Luego una impresión imborrable: la marcha de Santiago, el
ingreso en el colegio de —artillería de Segovia, los días terribles
de la novatada, la sujeción al galonista, el llanto de furor
reconcentrado que le abrasó las pupilas cuando por primera vez tuvo
que limpiarle y embetunarle las botas… Y siempre el recuerdo de su
hermana, para la cual, más bien que para su padre, se hizo
fotografiar apenas vistió, radiante de orgullo y alegría, el
uniforme del cuerpo, y de la cual hablaba a sus primeros amigos de
colegio con tal insistencia y exageración, que alguno de ellos, sin
conocerla, se puso a escribirle cartitas amorosas que leía a
Gabriel… Luego, la confusión abrumadora de los primeros estudios
serios, de las matemáticas sublimes, de tanta abstrusidad como
tenían que meterse en la divina chola para los exámenes… Ahora que
Gabriel reflexionaba acerca de tales estudios y mentalmente pasaba
lista a sus compañeros de academia, maravillábase pensando que de
aquella hueste nutrida desde sus tiernos años con tanta
trigonometría rectilínea, tanta álgebra y tanta geometría del
espacio, no había salido ningún portentoso geómetra, ningún autor
de obras profundas y serias, ni siquiera ningún estratégico
consumado, y al contrario, por regla general, apenas se encontraba
compañero suyo que al terminar la carrera se distinguiese por algún
concepto, o rebasase del nivel de las inteligencias medianas… Mucho
caviló sobre el caso don Gabriel, y vino a dar en que la balumba
algebraica, el cálculo, las geometrías y trigonometrías se las
aprendían los más de memoria y carretilla, a fuerza de machacar,
para vomitarlas de corrido en los exámenes; que los alumnos salían
a la pizarra como sale el prestidigitador al tablado, a hacer un
juego de cubiletes en que no toma parte el entendimiento; y que
esta material gimnasia de la memoria sin el desarrollo armonioso y
correlativo de la razón, antes que provechosa era funesta, matando
en germen las facultades naturales y apabullando la masa encefálica
que venía a quedarse como un higo paso. Todo esto se le había
ocurrido a posteriori.

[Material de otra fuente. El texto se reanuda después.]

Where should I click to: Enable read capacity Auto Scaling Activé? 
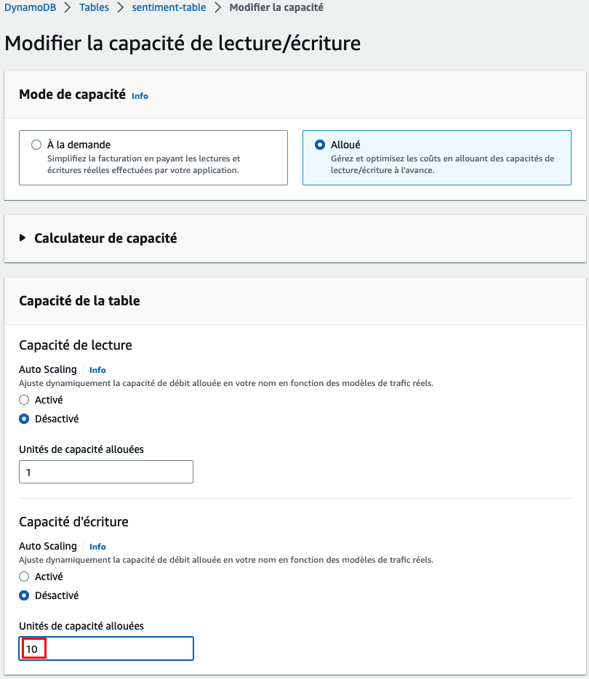coord(24,400)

En el colegio estaba lleno su corazón de esa
buena fe absoluta de los primeros años de la vida, y ni soñaba en
discutir las opiniones admitidas y las fórmulas consagradas: creía
cuanto creían sus compañeros, viviendo persuadido como ellos de que
ciertos profesores eran pozos de ciencia, aunque no se les conocía
lo bastante, por encontrarse un tantico guillados del abuso de las
matemáticas… Con el pundonor innato que le obligaba en Santiago a
repasar de noche la lección, Gabriel se aplicó a aprender todas
aquellas diabluras del programa, y como su inteligencia era
sensible y fresca su retentiva, adelantó, adelantó… Recordaba, no
sin cierta lástima de sí mismo, que había hecho unos estudios
brillantes. Le alabaron los profesores, despertósele la emulación,
no perdió curso…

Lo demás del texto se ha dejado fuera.